Leonardo Vilela explica que, quando se tratar de violência doméstica ou contra a mulher, a orientação é procurar a Delegacia da Mulher, onde ela terá um atendimento humanizado e preparado para seu acolhimento. “Se não for o caso de violência contra mulher, ou nas localidades onde não houver essa delegacia, e o crime for praticado via internet, a vítima deve procurar a delegacia especializada em crimes informáticos. Esse é um crime que precisa que a vítima se manifeste para que o Estado possa agir. A vítima tem seis meses após saber quem é o ofensor para se manifestar nesse sentido (que é chamado tecnicamente de representação penal). Caso ela não saiba quem é a pessoa praticando a conduta, deve tomar as atitudes mesmo assim, para que a polícia possa chegar ao autor e, consequentemente, permitir que ela faça a representação.”

QUEM É A VÍTIMA DO STALKER?*

A lei está aí, portanto não pense duas vezes em denunciar um stalker (foto: kropekk_pl/Pixabay )

Qualquer pessoa pode ser vítima de assédio persistente, independentemente da idade, género, religião, classe social/nível socioeconómico, formação ou estado civil. No entanto, as investigações sobre esta forma de violência têm chegado à conclusão que as mulheres jovens representam um grupo mais vulnerável.



  1. Vítima de ex-parceiros (as).
  2. Vítimas de conhecidos(as) ou amigos (as).
  3. Vítimas no contexto de uma relação profissional. Determinadas profissões ganham destaque, como profissionais de saúde, assistentes sociais, advogados, professores e psicólogos.
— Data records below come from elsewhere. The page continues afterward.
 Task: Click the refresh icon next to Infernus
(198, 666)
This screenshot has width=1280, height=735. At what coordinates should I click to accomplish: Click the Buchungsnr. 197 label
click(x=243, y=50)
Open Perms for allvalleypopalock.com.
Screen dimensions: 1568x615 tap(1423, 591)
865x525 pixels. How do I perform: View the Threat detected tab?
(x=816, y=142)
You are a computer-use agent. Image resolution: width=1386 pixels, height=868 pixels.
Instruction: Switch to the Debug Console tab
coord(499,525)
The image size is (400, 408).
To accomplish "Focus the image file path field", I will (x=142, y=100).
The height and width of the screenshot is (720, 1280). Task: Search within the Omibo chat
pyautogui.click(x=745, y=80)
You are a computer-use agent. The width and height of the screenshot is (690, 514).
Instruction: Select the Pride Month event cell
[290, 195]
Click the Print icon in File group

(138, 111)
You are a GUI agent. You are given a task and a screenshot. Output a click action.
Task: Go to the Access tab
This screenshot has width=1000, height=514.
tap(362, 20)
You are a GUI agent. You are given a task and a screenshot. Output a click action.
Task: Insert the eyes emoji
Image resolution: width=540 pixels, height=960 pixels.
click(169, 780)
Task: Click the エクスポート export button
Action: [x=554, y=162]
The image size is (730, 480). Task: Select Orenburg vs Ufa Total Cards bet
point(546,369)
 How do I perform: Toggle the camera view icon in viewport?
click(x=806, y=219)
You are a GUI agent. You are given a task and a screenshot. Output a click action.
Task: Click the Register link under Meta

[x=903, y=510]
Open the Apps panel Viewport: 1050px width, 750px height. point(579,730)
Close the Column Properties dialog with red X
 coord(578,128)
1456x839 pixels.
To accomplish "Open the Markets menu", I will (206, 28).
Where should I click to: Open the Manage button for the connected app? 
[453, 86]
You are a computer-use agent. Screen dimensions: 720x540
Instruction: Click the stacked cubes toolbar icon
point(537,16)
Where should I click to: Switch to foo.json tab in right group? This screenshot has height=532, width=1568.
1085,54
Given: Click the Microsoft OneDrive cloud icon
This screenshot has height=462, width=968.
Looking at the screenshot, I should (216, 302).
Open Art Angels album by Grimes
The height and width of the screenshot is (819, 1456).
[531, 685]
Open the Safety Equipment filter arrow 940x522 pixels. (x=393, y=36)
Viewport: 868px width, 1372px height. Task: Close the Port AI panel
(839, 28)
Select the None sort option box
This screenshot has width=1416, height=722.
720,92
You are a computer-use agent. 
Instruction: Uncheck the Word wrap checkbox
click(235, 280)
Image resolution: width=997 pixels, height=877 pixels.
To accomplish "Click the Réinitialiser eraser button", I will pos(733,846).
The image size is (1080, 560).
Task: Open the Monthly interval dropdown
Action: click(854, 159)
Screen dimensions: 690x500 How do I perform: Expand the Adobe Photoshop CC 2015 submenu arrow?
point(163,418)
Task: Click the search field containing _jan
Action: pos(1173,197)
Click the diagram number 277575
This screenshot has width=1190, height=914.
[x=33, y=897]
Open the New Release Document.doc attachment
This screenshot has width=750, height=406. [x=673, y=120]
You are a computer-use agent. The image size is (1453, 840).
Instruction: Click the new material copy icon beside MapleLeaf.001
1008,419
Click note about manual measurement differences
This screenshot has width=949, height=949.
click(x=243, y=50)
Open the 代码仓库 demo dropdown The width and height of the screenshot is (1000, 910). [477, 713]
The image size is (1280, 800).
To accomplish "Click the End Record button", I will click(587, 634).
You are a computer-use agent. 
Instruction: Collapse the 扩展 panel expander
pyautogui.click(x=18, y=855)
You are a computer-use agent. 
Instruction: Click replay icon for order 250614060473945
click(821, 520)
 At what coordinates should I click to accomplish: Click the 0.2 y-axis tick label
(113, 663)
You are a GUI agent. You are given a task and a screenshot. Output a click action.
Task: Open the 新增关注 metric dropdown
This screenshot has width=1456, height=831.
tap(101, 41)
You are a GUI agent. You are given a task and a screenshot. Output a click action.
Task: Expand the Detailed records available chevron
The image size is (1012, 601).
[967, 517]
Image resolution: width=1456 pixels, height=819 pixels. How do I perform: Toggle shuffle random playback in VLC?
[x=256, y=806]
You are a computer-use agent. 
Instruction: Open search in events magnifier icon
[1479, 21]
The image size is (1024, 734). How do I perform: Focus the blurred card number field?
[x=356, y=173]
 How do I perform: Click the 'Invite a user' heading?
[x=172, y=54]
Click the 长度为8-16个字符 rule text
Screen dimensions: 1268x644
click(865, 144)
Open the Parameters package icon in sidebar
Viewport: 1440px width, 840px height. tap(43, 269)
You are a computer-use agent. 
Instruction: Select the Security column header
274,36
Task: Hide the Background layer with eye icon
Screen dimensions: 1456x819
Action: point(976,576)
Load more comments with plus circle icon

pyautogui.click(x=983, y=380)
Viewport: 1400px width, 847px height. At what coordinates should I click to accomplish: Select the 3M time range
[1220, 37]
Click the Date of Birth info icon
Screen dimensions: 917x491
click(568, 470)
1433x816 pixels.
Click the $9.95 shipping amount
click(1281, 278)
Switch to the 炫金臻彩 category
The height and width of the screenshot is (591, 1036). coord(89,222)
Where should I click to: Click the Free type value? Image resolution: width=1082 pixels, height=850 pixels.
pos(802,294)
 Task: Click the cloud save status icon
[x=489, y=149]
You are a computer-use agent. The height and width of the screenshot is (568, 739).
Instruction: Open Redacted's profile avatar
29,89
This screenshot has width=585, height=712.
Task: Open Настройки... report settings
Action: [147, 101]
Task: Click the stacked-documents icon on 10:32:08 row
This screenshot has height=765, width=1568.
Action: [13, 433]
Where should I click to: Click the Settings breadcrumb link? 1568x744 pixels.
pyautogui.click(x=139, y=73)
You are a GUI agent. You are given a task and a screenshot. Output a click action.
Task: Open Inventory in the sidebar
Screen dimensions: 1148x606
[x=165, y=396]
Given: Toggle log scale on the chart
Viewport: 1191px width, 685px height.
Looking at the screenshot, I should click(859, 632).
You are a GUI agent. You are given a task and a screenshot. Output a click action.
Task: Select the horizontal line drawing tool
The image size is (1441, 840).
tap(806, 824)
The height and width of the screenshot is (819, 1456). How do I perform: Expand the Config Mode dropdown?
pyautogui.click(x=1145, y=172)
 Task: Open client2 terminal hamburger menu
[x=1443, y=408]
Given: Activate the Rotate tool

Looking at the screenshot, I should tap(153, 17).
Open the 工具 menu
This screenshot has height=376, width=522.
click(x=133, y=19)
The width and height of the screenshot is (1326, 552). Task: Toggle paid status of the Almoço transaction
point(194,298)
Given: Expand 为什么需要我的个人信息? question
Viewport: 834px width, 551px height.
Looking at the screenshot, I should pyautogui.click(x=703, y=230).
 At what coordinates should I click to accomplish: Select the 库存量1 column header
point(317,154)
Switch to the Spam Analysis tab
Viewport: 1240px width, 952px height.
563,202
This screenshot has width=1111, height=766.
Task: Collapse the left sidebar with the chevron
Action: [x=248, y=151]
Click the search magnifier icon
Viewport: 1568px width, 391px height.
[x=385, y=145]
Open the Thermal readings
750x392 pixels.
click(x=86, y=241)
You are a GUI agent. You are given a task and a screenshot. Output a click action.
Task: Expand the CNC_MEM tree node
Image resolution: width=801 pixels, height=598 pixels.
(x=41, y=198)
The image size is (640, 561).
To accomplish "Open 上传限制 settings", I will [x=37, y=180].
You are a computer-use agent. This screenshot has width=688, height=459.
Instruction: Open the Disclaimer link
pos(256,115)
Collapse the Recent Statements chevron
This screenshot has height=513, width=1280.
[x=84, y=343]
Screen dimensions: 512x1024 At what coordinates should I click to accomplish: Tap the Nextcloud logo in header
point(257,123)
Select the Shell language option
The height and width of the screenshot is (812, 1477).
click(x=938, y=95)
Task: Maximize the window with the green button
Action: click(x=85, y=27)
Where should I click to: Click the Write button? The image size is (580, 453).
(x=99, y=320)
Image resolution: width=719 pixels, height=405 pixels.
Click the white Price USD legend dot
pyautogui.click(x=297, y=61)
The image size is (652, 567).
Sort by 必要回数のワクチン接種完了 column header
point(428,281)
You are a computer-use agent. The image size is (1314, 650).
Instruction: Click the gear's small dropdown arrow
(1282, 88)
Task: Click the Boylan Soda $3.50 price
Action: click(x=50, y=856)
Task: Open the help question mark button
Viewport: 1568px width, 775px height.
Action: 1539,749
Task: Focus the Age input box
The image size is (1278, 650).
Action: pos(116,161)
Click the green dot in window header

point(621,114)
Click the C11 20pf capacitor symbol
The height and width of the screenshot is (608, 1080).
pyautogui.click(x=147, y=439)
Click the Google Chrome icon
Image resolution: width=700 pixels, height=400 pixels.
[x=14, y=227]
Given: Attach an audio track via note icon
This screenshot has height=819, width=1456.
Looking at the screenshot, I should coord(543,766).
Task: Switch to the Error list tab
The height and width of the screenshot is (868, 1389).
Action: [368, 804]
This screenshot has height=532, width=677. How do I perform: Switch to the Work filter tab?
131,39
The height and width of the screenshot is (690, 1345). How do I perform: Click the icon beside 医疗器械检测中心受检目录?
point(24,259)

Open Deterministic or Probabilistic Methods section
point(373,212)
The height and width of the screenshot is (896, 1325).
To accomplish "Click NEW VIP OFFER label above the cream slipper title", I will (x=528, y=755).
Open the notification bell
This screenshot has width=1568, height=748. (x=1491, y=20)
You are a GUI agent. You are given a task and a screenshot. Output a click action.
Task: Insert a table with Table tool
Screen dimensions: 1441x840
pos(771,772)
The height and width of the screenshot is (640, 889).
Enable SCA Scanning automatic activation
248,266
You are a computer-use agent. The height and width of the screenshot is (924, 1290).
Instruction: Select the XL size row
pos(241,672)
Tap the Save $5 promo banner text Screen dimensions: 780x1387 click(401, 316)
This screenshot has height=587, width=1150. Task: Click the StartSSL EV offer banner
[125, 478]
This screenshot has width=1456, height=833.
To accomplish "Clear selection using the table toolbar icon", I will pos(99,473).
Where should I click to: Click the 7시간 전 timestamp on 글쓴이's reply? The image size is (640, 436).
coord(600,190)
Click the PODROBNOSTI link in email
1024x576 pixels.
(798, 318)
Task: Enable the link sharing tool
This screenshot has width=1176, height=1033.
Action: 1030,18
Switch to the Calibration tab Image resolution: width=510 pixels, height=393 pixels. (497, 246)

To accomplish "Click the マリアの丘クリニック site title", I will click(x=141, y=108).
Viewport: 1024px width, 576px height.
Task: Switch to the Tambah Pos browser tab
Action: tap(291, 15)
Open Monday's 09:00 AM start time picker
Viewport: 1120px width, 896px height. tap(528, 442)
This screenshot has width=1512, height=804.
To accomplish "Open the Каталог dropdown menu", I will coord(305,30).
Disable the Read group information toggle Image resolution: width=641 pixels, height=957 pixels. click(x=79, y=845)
E há casos que o fim da relação profissional pode gerar situações de assédio persistente.
  4. Vítimas em contexto laboral: habitualmente praticado por empregadores, colaboradores, colegas ou clientes.
  5. Vítimas por desconhecidos(as)
  6. Celebridades vítimas
  7. Falsas vítimas: são situações em que os papéis se invertem, isto é,  o autor dos comportamentos de assédio persistente acusa intencionalmente a sua vítima de o perseguir, assediar, como forma de retaliação ou com o objetivo de prolongar ou manter os contatos com o mesmo.